What you should do: Lay out the material as a two-column CSV with the headers instruction and response, one row per request. Cover only the lines from the start of the material through the line containing "click(x=60, y=22)", put each request's text and its answer in one quoted field each, and replace line breaks with spaces.

start

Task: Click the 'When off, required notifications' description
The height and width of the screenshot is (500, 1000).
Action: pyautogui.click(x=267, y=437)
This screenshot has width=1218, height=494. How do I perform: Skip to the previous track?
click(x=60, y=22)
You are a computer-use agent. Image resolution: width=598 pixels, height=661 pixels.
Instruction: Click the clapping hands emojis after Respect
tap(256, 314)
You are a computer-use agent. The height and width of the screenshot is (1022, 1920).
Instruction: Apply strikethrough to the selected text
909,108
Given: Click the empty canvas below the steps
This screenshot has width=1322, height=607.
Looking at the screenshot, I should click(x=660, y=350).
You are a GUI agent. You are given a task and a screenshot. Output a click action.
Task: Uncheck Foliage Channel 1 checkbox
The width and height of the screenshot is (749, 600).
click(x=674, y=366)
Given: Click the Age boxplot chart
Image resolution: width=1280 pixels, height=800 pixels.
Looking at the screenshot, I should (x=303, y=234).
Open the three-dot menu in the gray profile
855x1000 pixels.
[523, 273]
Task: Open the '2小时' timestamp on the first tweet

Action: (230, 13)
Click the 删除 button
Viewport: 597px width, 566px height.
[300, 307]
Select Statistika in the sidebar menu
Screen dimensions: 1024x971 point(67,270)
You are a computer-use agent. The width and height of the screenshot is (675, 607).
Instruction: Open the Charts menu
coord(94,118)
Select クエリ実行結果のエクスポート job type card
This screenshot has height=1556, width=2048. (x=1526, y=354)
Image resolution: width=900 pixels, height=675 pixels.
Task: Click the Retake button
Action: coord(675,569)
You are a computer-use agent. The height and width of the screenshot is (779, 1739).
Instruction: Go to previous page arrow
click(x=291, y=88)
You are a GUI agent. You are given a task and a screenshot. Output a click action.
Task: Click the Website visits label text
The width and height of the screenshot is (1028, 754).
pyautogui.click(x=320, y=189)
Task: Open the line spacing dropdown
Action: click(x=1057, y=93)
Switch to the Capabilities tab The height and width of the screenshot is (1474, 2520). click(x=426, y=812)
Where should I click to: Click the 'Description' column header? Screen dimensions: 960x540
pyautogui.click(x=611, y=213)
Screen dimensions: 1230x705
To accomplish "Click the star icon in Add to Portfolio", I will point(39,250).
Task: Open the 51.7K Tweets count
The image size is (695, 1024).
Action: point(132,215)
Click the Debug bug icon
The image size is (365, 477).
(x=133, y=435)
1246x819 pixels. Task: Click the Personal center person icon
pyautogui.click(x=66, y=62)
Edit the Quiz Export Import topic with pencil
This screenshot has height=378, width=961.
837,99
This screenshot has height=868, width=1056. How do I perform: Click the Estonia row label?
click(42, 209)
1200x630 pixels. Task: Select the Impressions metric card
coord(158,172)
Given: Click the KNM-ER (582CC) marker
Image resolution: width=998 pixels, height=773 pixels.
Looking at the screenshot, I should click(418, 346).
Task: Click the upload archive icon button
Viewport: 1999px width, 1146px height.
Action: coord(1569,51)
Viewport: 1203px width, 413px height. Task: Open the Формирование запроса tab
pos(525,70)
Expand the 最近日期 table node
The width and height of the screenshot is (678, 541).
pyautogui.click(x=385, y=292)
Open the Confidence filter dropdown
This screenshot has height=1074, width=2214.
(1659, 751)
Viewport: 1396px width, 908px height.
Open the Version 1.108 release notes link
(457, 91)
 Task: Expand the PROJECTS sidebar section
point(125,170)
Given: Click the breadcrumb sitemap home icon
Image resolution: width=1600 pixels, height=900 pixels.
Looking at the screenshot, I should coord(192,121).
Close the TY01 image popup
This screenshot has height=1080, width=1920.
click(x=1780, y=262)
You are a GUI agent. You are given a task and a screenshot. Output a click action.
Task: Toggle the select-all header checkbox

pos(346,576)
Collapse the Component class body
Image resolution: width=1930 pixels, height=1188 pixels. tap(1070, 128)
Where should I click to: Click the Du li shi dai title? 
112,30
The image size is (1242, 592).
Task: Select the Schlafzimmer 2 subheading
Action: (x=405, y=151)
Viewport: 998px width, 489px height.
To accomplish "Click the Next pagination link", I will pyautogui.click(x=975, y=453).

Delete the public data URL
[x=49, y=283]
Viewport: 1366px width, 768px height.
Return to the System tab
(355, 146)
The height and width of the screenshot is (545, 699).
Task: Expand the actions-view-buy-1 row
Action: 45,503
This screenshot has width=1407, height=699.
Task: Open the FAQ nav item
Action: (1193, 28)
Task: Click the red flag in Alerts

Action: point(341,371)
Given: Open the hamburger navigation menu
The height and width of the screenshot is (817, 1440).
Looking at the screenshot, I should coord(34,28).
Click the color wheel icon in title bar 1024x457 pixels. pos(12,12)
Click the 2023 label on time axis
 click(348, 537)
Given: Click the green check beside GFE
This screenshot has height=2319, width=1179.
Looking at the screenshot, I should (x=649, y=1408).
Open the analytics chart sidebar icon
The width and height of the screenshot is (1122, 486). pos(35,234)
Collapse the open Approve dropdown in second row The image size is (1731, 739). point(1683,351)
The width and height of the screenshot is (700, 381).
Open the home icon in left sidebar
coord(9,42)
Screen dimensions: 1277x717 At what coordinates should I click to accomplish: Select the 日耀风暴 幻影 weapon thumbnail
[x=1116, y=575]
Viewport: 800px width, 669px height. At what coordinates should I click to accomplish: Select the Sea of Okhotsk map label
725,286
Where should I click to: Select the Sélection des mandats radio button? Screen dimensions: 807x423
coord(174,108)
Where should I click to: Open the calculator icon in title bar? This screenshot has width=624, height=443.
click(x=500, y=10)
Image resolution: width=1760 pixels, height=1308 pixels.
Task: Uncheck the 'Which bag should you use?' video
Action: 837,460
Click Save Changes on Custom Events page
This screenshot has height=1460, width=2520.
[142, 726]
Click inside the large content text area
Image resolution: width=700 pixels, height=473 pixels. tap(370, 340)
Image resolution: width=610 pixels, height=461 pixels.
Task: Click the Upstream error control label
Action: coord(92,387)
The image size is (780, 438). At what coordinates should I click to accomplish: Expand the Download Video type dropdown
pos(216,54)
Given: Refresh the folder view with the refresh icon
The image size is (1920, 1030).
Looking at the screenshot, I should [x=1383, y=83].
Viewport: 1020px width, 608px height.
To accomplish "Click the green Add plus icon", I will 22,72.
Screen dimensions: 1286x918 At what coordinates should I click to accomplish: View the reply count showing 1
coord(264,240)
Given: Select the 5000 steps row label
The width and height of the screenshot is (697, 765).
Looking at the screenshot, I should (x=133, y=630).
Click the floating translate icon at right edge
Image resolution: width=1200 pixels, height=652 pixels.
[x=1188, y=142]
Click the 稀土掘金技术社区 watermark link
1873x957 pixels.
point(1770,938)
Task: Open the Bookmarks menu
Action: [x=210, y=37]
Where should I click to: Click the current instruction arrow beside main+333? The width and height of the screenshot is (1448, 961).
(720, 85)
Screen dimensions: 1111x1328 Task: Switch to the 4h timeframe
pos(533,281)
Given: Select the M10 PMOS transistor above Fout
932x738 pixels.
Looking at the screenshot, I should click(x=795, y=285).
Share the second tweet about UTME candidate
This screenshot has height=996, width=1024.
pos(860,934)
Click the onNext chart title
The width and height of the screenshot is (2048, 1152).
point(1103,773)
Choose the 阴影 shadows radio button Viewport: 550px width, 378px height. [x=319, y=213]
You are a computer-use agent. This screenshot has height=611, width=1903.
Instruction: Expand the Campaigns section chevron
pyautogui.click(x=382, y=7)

end

Response to this exercise:
instruction,response
"Task: Click the 'When off, required notifications' description The height and width of the screenshot is (500, 1000).","Action: pyautogui.click(x=267, y=437)"
"This screenshot has width=1218, height=494. How do I perform: Skip to the previous track?","click(x=60, y=22)"